Self-censorship has shown an unanticipated growth due to the context of violence and criminal law cases, bans on leaving the country, defamation campaigns or the loss of broadcast licenses in the case of radio and television. There have even been court cases with anonymous accusers, called "Patriot Volunteers." This despite the fact that the Attorney General reported that an accuser must be duly identified in such cases.

Shut down were innumerable Web sites and Twitter accounts. The control agencies argued that they had transmitted reports, formed opinions or disseminated news harmful to the revolution. That is enough to brand one responsible as "a traitor to the fatherland." Usual is the "checking" of the personal accounts of the e-mails of journalists and people who have become publicly known. Those private contents are exhibited by official spokespersons through the powerful communication platform, without the possibility of response, a practice that is against the law and violates constitutional rights.

On the national radio and television network on September 18 President Maduro threatened 11 national and international media with initiating legal action for promoting psychological terrorism against the health system regarding an outbreak of illnesses that caused the death of several people. Maduro accused of promoting a psychological war and campaign of disinformation and terrorism the international media BBC Mundo, CNN, Voice of America, Notirápida, El Nuevo Herald and ABC, national media El Carabobeño, El Nacional, El Nuevo País and the Web site La Patilla, and opposition leader María Corina Machado over her messages on Twitter.

The international news channel NTN24 reported that on September 16, without any prior notice, its Web site was blocked inside Venezuela. In February the television signal had been withdrawn from the programming schedule of all the cable operators working in the country on the direct orders of President Maduro.
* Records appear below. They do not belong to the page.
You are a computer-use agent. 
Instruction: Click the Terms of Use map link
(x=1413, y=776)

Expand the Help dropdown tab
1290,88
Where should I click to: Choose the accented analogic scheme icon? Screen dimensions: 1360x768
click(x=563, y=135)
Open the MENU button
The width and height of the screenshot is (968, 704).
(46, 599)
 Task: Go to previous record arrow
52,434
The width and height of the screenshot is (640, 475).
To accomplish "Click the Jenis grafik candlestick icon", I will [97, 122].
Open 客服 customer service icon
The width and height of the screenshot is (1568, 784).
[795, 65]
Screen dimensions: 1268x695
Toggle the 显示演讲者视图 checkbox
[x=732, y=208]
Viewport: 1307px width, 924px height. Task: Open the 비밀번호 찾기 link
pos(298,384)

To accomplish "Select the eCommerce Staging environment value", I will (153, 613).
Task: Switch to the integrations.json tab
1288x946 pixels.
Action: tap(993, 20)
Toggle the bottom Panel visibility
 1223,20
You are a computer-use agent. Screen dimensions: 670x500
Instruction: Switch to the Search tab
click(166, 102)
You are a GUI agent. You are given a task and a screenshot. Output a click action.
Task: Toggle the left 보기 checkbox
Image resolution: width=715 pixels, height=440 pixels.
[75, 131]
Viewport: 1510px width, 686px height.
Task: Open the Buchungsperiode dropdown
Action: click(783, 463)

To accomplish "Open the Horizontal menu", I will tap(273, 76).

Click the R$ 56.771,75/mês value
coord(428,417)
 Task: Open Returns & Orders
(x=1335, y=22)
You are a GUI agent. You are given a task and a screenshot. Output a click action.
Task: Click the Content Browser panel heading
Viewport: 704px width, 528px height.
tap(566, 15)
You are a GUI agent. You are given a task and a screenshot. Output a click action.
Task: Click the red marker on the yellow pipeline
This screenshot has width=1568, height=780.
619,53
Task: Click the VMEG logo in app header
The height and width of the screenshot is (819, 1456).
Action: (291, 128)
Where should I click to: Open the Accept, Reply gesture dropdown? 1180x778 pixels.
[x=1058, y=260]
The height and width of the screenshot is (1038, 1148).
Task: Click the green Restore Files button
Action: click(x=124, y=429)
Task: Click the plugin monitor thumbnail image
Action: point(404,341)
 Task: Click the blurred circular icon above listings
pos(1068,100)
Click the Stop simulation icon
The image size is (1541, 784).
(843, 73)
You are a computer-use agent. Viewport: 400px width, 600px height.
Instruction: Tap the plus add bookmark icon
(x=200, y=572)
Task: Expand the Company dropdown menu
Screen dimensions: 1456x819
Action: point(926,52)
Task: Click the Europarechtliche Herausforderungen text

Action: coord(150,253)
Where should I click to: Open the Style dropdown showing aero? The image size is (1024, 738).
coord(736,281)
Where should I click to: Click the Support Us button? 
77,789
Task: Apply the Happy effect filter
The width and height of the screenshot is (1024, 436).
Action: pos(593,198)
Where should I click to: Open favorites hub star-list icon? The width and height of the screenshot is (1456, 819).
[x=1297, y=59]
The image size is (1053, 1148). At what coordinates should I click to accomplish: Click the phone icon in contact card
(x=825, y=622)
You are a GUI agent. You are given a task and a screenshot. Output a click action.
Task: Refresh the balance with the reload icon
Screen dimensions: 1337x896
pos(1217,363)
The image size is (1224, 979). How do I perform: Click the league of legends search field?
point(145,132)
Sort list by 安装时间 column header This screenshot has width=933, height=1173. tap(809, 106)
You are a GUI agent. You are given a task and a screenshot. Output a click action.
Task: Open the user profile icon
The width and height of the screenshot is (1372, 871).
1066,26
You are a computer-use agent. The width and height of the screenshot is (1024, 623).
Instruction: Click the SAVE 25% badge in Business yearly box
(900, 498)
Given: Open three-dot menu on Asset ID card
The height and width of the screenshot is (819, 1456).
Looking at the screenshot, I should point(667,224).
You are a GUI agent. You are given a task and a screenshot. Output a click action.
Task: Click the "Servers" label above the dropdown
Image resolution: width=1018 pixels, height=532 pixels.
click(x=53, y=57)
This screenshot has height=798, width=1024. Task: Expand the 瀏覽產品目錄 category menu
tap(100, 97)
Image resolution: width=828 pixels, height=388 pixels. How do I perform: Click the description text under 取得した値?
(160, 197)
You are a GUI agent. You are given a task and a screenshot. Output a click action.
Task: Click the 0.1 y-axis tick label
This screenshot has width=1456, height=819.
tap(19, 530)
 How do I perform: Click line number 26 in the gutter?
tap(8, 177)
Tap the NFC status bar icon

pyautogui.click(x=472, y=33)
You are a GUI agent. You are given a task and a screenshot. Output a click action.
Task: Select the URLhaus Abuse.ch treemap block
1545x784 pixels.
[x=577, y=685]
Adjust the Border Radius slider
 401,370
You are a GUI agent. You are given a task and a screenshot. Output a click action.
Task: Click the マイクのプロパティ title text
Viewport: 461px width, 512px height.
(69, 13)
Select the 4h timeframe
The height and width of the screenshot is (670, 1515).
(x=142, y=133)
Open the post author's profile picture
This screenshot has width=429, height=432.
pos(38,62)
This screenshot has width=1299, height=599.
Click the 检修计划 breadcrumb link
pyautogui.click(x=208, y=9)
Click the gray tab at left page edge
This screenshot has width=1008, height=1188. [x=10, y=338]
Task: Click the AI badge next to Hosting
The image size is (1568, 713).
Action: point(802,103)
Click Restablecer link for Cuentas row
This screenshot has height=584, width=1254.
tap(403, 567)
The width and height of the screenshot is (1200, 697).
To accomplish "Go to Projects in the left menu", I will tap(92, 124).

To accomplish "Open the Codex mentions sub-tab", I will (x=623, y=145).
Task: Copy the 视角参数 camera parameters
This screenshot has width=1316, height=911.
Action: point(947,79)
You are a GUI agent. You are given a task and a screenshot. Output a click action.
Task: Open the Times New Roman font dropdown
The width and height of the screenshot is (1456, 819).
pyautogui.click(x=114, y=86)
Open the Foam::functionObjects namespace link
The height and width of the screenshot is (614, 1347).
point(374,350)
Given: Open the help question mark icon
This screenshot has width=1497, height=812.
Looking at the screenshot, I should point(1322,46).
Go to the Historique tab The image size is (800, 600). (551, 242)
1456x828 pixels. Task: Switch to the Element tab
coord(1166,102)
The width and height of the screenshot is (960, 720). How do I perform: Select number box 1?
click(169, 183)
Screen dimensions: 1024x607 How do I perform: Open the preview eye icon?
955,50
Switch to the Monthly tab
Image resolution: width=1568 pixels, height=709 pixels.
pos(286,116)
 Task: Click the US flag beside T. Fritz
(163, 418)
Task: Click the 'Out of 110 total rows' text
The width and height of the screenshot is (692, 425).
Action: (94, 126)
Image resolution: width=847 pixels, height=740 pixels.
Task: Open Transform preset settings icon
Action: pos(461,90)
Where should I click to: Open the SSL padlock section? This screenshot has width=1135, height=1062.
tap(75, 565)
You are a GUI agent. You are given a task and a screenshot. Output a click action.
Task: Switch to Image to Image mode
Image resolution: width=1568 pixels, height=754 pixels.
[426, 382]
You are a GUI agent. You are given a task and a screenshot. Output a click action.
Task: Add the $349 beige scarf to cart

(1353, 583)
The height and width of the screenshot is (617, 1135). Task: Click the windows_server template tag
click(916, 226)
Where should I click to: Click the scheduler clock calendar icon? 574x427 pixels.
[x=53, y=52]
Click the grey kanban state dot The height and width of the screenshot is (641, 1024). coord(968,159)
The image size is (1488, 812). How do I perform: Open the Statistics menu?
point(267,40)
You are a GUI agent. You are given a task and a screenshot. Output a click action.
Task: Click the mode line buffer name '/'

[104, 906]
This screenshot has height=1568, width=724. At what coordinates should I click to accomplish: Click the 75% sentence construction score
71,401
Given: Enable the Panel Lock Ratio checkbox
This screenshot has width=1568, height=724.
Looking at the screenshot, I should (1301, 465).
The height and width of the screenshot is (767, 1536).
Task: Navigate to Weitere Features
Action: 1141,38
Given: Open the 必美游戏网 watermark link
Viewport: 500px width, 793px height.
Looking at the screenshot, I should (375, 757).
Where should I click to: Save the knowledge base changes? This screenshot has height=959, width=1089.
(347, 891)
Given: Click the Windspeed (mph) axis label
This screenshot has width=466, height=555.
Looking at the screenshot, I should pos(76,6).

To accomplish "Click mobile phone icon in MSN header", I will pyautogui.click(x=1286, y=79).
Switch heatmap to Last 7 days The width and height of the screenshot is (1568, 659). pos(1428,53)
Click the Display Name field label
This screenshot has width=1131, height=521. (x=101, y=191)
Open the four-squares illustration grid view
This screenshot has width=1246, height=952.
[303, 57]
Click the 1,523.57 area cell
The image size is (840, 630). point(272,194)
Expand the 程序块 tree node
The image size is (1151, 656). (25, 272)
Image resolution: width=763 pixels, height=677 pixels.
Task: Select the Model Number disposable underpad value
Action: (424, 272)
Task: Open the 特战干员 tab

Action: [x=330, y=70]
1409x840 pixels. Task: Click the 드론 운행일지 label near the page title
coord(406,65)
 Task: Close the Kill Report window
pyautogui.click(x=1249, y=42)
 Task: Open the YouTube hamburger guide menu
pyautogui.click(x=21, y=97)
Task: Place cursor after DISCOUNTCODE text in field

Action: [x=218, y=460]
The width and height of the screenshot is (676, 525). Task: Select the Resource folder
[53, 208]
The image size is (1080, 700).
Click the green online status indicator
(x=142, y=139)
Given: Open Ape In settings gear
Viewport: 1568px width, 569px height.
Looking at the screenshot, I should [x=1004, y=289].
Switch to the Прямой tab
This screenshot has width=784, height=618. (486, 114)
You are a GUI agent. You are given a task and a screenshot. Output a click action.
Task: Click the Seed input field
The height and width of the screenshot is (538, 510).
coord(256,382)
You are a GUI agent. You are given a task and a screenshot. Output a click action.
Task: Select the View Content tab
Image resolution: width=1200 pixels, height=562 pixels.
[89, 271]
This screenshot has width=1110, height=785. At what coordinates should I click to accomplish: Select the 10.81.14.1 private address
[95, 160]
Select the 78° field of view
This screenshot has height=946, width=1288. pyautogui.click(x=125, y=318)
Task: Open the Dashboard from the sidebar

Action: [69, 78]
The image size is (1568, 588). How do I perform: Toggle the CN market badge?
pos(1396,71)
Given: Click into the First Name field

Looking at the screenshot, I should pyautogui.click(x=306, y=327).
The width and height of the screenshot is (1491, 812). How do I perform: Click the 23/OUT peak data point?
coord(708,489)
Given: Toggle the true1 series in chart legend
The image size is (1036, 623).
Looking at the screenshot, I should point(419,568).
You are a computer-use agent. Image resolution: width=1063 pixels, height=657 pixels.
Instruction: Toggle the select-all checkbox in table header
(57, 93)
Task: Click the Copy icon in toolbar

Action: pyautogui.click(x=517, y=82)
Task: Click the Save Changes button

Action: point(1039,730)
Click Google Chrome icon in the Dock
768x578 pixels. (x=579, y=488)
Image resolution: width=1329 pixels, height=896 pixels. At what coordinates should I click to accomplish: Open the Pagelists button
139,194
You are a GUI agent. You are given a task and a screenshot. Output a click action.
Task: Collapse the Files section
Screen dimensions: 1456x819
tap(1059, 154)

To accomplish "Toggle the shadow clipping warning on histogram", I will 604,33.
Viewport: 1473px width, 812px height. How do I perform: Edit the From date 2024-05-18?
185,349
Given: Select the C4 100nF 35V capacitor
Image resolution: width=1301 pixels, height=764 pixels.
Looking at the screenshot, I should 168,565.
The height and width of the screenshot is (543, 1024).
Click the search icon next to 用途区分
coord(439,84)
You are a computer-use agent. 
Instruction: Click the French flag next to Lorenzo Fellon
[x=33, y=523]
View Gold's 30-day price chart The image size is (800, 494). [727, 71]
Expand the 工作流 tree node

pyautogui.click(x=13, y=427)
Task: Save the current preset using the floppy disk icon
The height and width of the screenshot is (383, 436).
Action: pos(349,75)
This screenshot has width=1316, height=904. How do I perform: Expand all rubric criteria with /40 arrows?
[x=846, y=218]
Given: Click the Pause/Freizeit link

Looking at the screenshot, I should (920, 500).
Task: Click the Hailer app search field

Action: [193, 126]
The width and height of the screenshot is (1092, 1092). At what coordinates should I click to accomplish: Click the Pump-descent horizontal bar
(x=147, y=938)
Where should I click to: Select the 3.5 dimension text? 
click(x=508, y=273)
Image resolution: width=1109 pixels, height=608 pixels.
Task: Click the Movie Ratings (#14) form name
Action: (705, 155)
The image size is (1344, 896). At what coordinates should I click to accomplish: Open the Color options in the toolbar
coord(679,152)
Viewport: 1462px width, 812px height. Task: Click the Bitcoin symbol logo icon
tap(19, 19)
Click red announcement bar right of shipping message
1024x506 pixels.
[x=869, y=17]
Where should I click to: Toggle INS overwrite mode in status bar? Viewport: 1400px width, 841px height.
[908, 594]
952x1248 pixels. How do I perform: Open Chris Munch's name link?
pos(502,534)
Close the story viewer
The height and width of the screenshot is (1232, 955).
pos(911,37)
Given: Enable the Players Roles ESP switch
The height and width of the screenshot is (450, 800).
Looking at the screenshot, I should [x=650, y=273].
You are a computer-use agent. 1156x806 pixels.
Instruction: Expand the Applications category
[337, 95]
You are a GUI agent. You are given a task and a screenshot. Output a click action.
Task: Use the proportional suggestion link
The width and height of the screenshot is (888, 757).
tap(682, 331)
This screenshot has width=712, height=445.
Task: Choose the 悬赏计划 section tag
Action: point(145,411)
NTN24 was able to establish that the blockage was initiated inside the network of the state-owned telecommunications company CANTV and was spread to other operators. The government, through telecommunications regulatory agency Conatel, is the only one that can manipulate the infrastructure of connectivity and bring about this kind of censorship.

The grant or renewal of electronic media operating licenses has become a bureaucratic, slow and complex process of numerous requirements, controls and procedures. This has led to the fact that many broadcasters do not have operating permits, while the lack of documentation is used by Conatel as a means of applying pressure.

Radio stations have also been the target of "summary administrative sanctioning procedures" and of criticism of their news content. Administrative action was begun against two opinion programs of the Radio Caracas station Radio RCR-750 AM and they were prohibited from being broadcast.

On August 19 Conatel ordered the shutdown of radio Sensacional FM 94.7 in Barinas for alleged "expiration of the concession." The station, which had been on the air for 22 years, said that it was complying with all its legal and tax responsibilities.